A reader: “Well, I’m afraid your anti-mulitculturalist credentials _are_
slipping a bit. No one doubts that Hanukkah is a real holiday, and I am
glad you enjoyed the Hanukkah ceremony at your friends’ home. But one of
the main reasons Christmas has been marginalized and even the word
’Christmas’ is disappearing from public discourse is because Hanukkah has
been elevated to a position out of all proportion to its traditionally minor
significance. And the success Hanukkah has enjoyed in gaining public
recognition has inspired the more recent success of Kwanzaa, Ramadan, and
other winter festivals in gaining prominence in America, all at the expense
of Christmas.
“It is rather easy making a distinction between Christmas and all these
others. As I drove into work this morning, one of our local classical
stations played ‘Lift Up Your Head, O Ye Gates’ from ‘Messiah,’ one of
Torelli’s Christmas concerti, John Henry Neale’s translation of ‘In Dulci
Jubilo’–’Good
Christian Men, Rejoice’–and a fantasia of carols by Ralph Vaughn Williams.
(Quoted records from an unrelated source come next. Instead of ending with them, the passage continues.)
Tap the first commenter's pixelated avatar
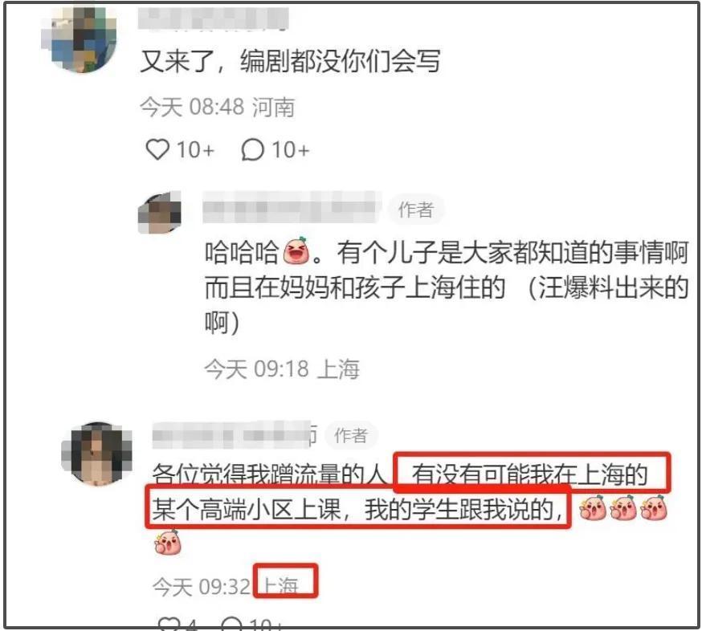 [x=80, y=39]
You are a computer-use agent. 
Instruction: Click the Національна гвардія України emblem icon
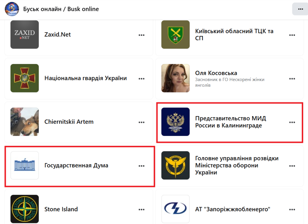pos(25,78)
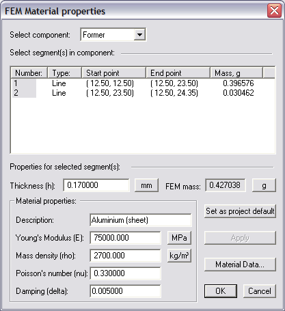
Task: Click Set as project default button
Action: [240, 211]
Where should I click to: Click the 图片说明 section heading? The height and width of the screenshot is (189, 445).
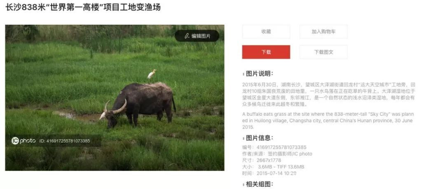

Neither Hanukkah nor the other winter festivals have anything to match even
this very tiny portion of all the great art inspired by or associated with
Christmas. However, once we admit that Hanukkah should be treated as the
equal of Christmas, despite the fact that its significance in Western
culture is close to zero and its significance in traditional Judaism is
minor, we really cannot complain about Kwanzaa or Ramadan. And this leads
us, inevitably, to ‘Happy Holidays’ and ‘winter concerts’ featuring Kwanzaa
songs. Merry Christmas!”
Just one nit to pick there. Since the Islamic calendar is strictly lunar
(unlike the Chinese, by the way, which has lunar months but throws an extra
month in every 3 years or so to keep the years in sync), Islamic festivals
“float” through the Gregorian year at a rate of roughly 11 days a year, i.e.
on a roughly 33-year cycle. Thus Ramadan can occur in midsummer, or
midwinter, or at any other point in the solar year. It is therefore
impossible to “fix” any one Islamic celebration to coincide with
Christmas–even approximately, as is done with Hanukkah.